- **Job**
Convert the records below into a JSON list of strings, with one string for each line and blank lines left out. Leave the pictures out of the answer.

- **Source records**
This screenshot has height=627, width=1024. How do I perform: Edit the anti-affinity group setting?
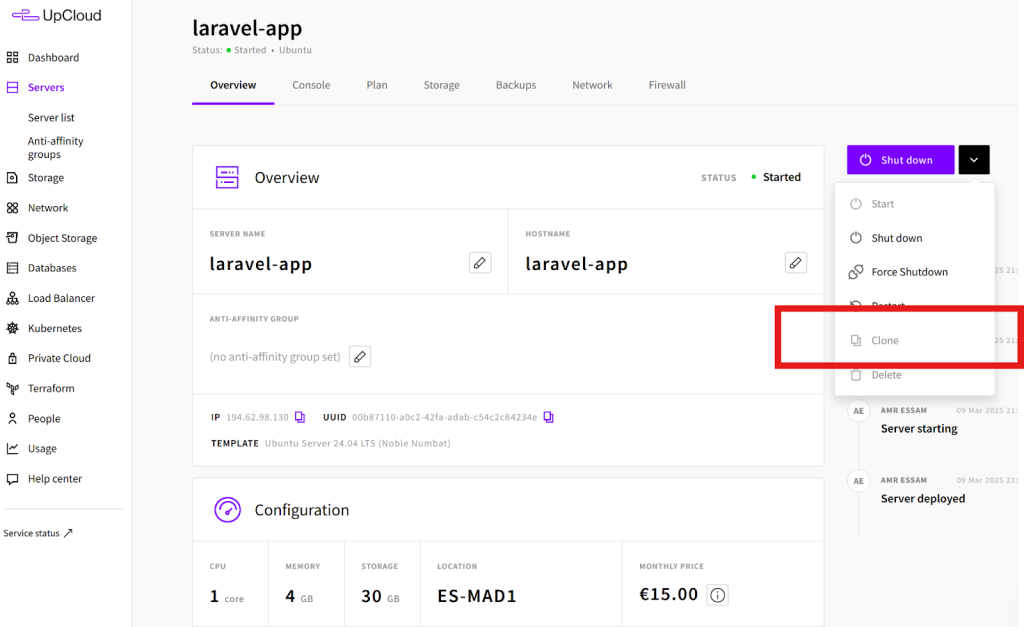[x=360, y=357]
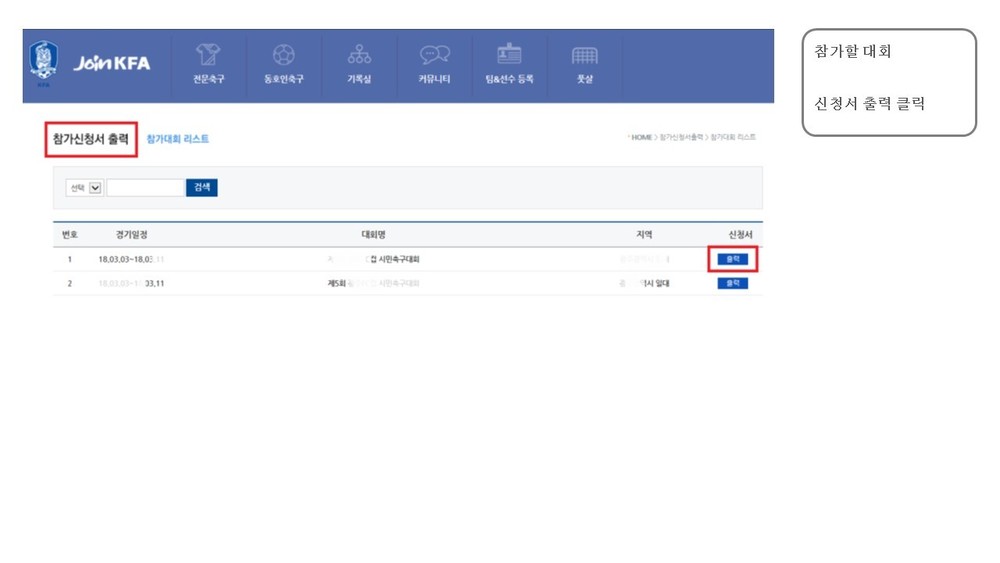Open the 풋살 goal net icon

(584, 55)
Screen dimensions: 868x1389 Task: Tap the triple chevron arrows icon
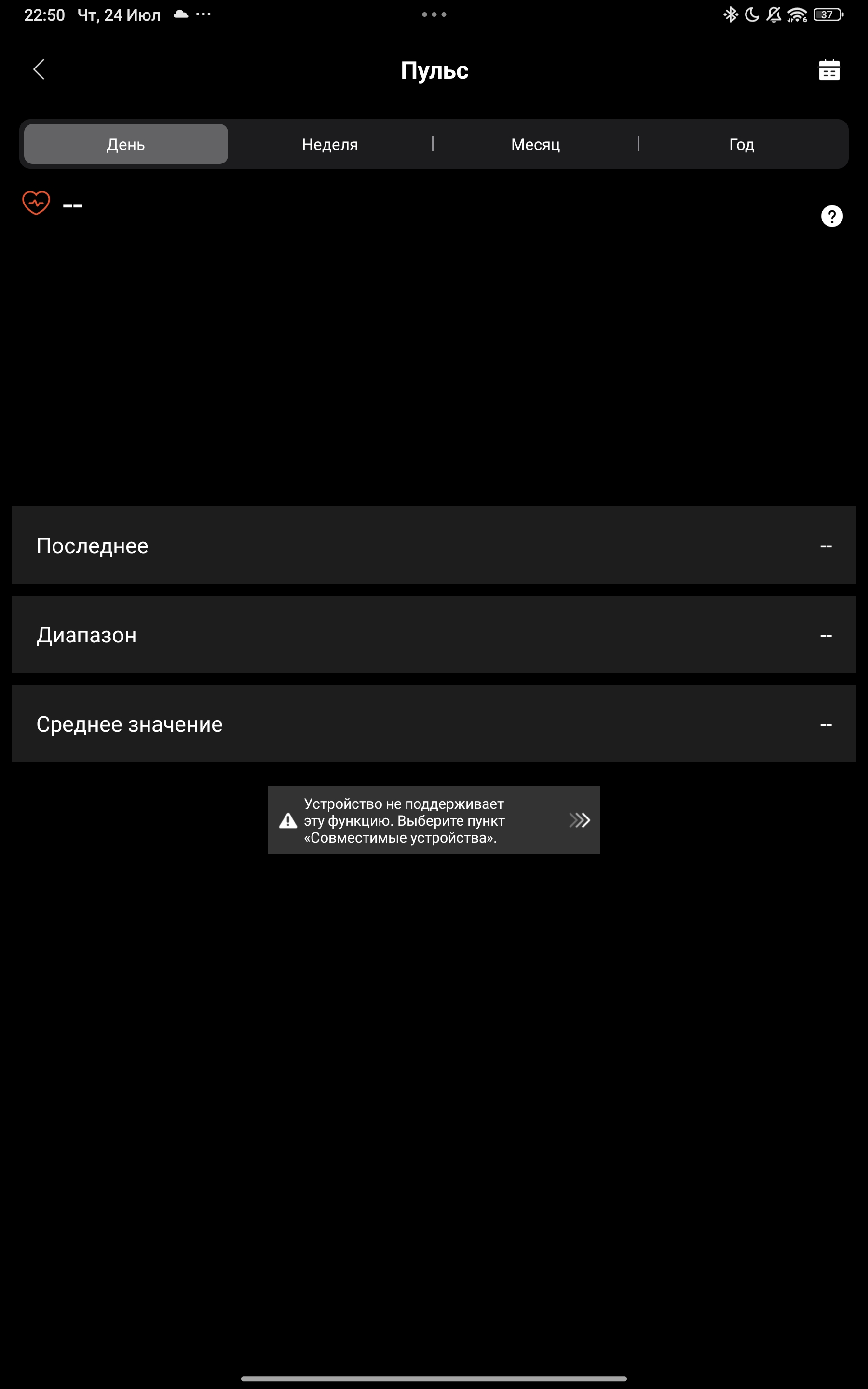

- **Answer to this exercise**
[
  "This screenshot has height=627, width=1024. How do I perform: Edit the anti-affinity group setting?",
  "[x=360, y=357]",
  "Open the 풋살 goal net icon",
  "(584, 55)",
  "Screen dimensions: 868x1389 Task: Tap the triple chevron arrows icon"
]